それから、何度も文香に向かって雪玉ストレートを投げ、半分以上は彼女に当たった。中には、彼女の雪玉ストレートを避けた直後に投げたものが当たるなんてことも。
「ひさしぶりだけど、高校生だからかすぐに上手になるね、大輝」
「小さい頃に文香と和奏姉さんにたくさん投げてきたからな。その頃の勘が戻ってきたんだよ」
あの頃は外れることが多かったけど、今は速度が早くなったからか、雪玉ストレートの命中率が格段に上がった。
「ただ、昔の勘を取り戻してきたのは大輝だけじゃない。私も大輝に雪玉ストレートをたくさん当てていくよ」
「果たしてそうなるかな? 俺は小さい頃からよける技術はあるんだ。……和奏姉さんの雪玉ストレートは当たることが多かったし、さっきの文香の策略にはまっちまったけど」
「玄関の前では、2つ目の雪玉作戦が見事に成功して気持ち良かったわ」
「くそっ……」
悔しがる俺を前にして、文香は「ふふっ」と上品に笑う。その声色や目つきから、嘲笑のようにも感じられる。なので、更に悔しさが増してくる。
「お、俺はこの調子で文香に雪玉ストレートを当て続けるぞ!」
「そうはさせない。形勢逆転していくよ」
さっき以上に勇ましい様子を見せる文香。雪の力って凄いなと思う。そんなことを考えながら、雪合戦を再開する。
「えいっ!」
「うわっ、冷てえ!」
「やった!」
文香もコツを掴んだのか。それとも昔の感覚を取り戻したのか。投げるに連れて俺に当たる確率が上がっていく。
「宣言通り、雪玉ストレートを当たるようになってきたでしょう?」
「そうだな。凄いよ、文香は」
「ふふっ」
ドヤ顔になる文香。可愛いな。
文香は投げるだけじゃなくて、避ける技術も向上している。気付けば、文香よりも雪玉ストレートを当てられなくなってきた。そのことに悔しさもあるけど、文香が楽しそうだからいいかな。
軽く雪遊びをしようと言っていたけど、気付けば、ガッツリと雪遊びをしていたのであった。
昼過ぎに雪が止んでから、再び文香と2人で雪かきをした。
午前中とは別の雪遊びをしようということになり、雪かきが終わった後は、庭で俺は雪だるまを、文香は隣で猫の雪像を作っていく。
「よし、こんな感じでいいかな」
「さすがは大輝。今も上手に雪だるまを作るね。猫の雪像できたよ」
「……おっ、可愛いな」
文香の部屋にある三毛猫のぬいぐるみをモチーフにしているのか、寝そべった猫の雪像となっている。全体に丸いフォルムなのでとても可愛らしい。

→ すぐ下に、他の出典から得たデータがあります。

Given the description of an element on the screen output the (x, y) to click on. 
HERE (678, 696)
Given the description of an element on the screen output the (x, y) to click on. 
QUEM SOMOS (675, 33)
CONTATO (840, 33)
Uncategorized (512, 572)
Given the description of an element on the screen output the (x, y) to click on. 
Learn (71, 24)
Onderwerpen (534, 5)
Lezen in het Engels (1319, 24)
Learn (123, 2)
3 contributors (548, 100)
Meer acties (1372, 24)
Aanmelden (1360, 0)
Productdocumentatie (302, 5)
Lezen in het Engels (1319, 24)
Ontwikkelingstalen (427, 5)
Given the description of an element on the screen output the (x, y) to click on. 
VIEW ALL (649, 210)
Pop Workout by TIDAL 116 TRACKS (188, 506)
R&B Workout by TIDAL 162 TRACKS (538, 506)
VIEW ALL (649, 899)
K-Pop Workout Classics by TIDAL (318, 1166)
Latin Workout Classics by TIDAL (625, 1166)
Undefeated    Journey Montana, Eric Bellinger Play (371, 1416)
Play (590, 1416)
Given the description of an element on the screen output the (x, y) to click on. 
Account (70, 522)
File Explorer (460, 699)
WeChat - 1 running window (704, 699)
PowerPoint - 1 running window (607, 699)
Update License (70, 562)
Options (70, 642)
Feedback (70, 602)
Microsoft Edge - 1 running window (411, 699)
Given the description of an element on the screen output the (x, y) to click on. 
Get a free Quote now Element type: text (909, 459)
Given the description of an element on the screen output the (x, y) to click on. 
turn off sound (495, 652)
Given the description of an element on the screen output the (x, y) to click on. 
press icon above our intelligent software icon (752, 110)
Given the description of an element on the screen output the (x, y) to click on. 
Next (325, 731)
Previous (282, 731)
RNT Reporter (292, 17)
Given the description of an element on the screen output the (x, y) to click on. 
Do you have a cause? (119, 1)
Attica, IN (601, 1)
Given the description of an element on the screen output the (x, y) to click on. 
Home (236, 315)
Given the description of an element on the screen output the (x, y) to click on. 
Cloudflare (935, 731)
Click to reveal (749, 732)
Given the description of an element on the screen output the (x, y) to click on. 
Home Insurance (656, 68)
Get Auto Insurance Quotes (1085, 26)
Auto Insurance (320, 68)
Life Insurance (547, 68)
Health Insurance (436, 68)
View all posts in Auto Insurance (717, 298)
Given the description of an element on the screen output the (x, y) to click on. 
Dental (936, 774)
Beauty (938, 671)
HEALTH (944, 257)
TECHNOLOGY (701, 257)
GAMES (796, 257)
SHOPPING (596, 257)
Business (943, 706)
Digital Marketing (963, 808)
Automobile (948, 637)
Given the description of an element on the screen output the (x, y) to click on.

「ありがとう。マンションのベランダだとこんなに大きなものは作れないから、結構楽しかった」
「確かに、文香の家のベランダだとこのサイズは無理だよな」
「うん。たまにベランダに雪が溜まったときに、小さな雪だるまを作るくらいだった。だから、お庭でたくさんの雪を使って遊べる大輝や和奏ちゃんが羨ましいって思うことが何度もあった」
「そうだったのか。まあ、これからは雪が降れば、家の敷地内にある雪を好きに使っていいぞ。今回みたいに、雪かきを手伝ってもらうこともあるけど」
「ええ」
ニッコリと笑ってそう言う文香。
自分の作った猫の雪像と俺の作った雪だるま結構気に入ったようで、文香はスマホで撮っていた。
最初こそ、この時期に雪が降るのは、季節外れだからかなり寒く感じていい印象はなかった。けれど、文香と楽しい時間を過ごせたから結果的には季節外れでも、雪が降るのはいいなって思えるようになった。小さい頃のように雪を好きになれそうだ。